◆ TASK PROMPT ◆
Type out every line of the data again, exactly.

◆ SUPPLIED RECORDS ◆
*-*-*
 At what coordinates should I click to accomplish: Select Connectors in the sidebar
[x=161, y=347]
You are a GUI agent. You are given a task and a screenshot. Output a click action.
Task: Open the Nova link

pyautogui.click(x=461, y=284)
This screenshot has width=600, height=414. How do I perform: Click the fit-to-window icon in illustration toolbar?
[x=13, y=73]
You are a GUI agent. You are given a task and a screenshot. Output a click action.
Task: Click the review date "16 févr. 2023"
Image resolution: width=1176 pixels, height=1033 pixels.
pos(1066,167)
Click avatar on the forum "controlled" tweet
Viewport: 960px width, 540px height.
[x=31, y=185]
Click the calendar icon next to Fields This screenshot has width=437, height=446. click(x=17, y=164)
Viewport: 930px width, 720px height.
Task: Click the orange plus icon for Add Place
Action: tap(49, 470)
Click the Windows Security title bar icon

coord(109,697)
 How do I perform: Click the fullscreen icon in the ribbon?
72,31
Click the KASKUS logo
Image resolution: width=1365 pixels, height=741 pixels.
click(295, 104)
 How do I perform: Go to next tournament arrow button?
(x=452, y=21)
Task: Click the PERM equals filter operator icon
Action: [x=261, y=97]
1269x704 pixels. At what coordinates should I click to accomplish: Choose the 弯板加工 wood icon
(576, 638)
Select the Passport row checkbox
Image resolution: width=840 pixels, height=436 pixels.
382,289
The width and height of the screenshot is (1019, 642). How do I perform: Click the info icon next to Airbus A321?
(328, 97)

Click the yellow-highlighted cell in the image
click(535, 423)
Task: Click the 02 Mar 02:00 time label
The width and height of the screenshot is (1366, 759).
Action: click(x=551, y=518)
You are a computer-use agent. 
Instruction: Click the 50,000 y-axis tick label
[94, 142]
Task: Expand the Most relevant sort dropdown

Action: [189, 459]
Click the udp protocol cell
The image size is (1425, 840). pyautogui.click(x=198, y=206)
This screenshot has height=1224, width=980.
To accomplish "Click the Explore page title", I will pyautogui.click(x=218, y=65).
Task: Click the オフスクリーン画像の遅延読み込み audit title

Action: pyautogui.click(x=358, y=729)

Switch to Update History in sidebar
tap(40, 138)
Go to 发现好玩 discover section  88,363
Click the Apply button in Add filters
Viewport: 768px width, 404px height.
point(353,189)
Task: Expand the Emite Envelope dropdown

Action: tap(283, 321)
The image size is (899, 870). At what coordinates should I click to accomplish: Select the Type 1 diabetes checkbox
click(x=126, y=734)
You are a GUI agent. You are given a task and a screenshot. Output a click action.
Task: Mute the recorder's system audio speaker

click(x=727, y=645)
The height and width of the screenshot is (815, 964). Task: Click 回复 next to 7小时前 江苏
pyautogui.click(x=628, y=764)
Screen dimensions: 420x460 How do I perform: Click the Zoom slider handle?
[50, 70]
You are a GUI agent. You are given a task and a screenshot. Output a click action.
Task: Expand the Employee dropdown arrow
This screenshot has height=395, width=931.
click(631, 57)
*-*-*
◆ RESULT ◆
 At what coordinates should I click to accomplish: Select Connectors in the sidebar
[x=161, y=347]
You are a GUI agent. You are given a task and a screenshot. Output a click action.
Task: Open the Nova link

pyautogui.click(x=461, y=284)
This screenshot has width=600, height=414. How do I perform: Click the fit-to-window icon in illustration toolbar?
[x=13, y=73]
You are a GUI agent. You are given a task and a screenshot. Output a click action.
Task: Click the review date "16 févr. 2023"
Image resolution: width=1176 pixels, height=1033 pixels.
pos(1066,167)
Click avatar on the forum "controlled" tweet
Viewport: 960px width, 540px height.
[x=31, y=185]
Click the calendar icon next to Fields This screenshot has width=437, height=446. click(x=17, y=164)
Viewport: 930px width, 720px height.
Task: Click the orange plus icon for Add Place
Action: tap(49, 470)
Click the Windows Security title bar icon

coord(109,697)
 How do I perform: Click the fullscreen icon in the ribbon?
72,31
Click the KASKUS logo
Image resolution: width=1365 pixels, height=741 pixels.
click(295, 104)
 How do I perform: Go to next tournament arrow button?
(x=452, y=21)
Task: Click the PERM equals filter operator icon
Action: [x=261, y=97]
1269x704 pixels. At what coordinates should I click to accomplish: Choose the 弯板加工 wood icon
(576, 638)
Select the Passport row checkbox
Image resolution: width=840 pixels, height=436 pixels.
382,289
The width and height of the screenshot is (1019, 642). How do I perform: Click the info icon next to Airbus A321?
(328, 97)

Click the yellow-highlighted cell in the image
click(535, 423)
Task: Click the 02 Mar 02:00 time label
The width and height of the screenshot is (1366, 759).
Action: click(x=551, y=518)
You are a computer-use agent. 
Instruction: Click the 50,000 y-axis tick label
[94, 142]
Task: Expand the Most relevant sort dropdown

Action: [189, 459]
Click the udp protocol cell
The image size is (1425, 840). pyautogui.click(x=198, y=206)
This screenshot has height=1224, width=980.
To accomplish "Click the Explore page title", I will pyautogui.click(x=218, y=65).
Task: Click the オフスクリーン画像の遅延読み込み audit title

Action: pyautogui.click(x=358, y=729)

Switch to Update History in sidebar
tap(40, 138)
Go to 发现好玩 discover section  88,363
Click the Apply button in Add filters
Viewport: 768px width, 404px height.
point(353,189)
Task: Expand the Emite Envelope dropdown

Action: tap(283, 321)
The image size is (899, 870). At what coordinates should I click to accomplish: Select the Type 1 diabetes checkbox
click(x=126, y=734)
You are a GUI agent. You are given a task and a screenshot. Output a click action.
Task: Mute the recorder's system audio speaker

click(x=727, y=645)
The height and width of the screenshot is (815, 964). Task: Click 回复 next to 7小时前 江苏
pyautogui.click(x=628, y=764)
Screen dimensions: 420x460 How do I perform: Click the Zoom slider handle?
[50, 70]
You are a GUI agent. You are given a task and a screenshot. Output a click action.
Task: Expand the Employee dropdown arrow
This screenshot has height=395, width=931.
click(631, 57)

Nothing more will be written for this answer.